▶ **What you have to do**
From the line containing "Task: Click the Oct month label on time axis" to the end of the records below, both included, every line should be repeated exactly; pictures should be dropped.

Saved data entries
▬▬▬

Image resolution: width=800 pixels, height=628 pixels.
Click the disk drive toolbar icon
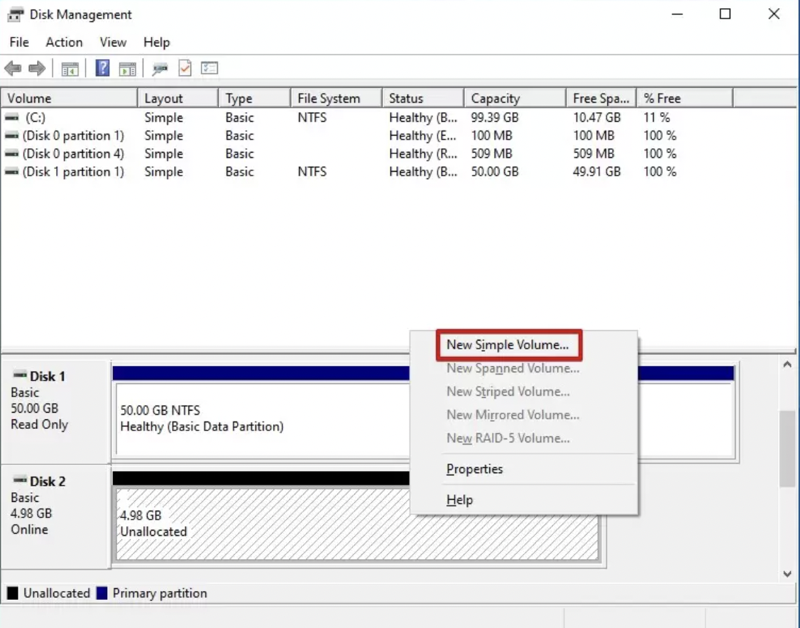160,69
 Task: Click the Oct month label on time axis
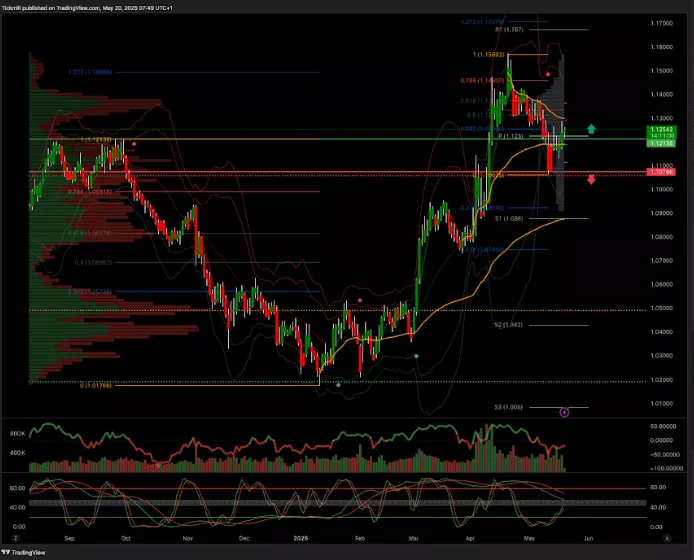click(x=126, y=538)
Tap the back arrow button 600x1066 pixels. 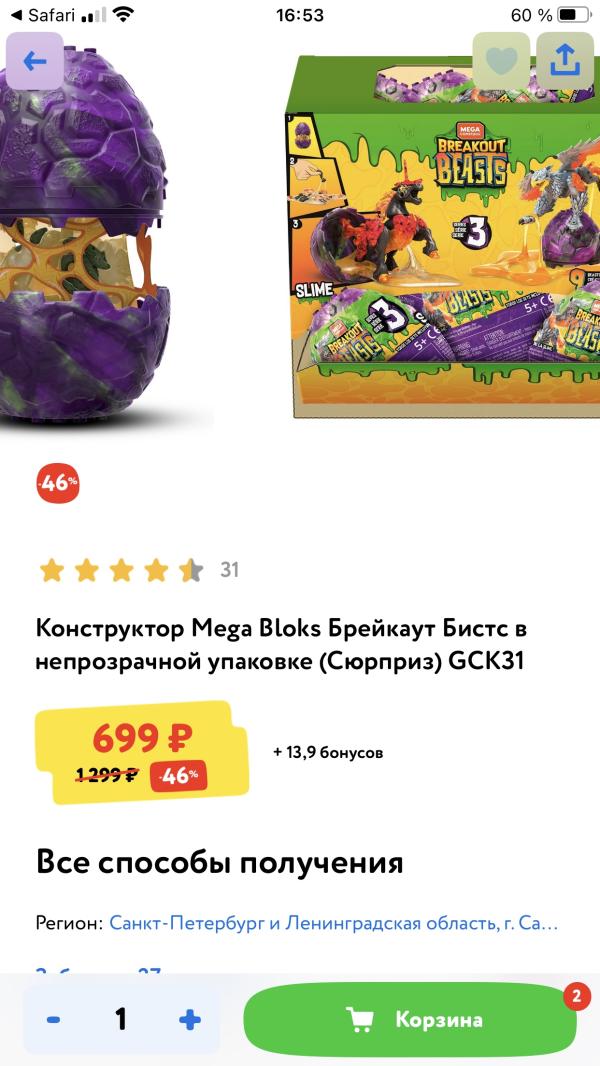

▬▬▬

▶ **Solution below**
 Task: Click the Oct month label on time axis
click(x=126, y=538)
Tap the back arrow button 600x1066 pixels. 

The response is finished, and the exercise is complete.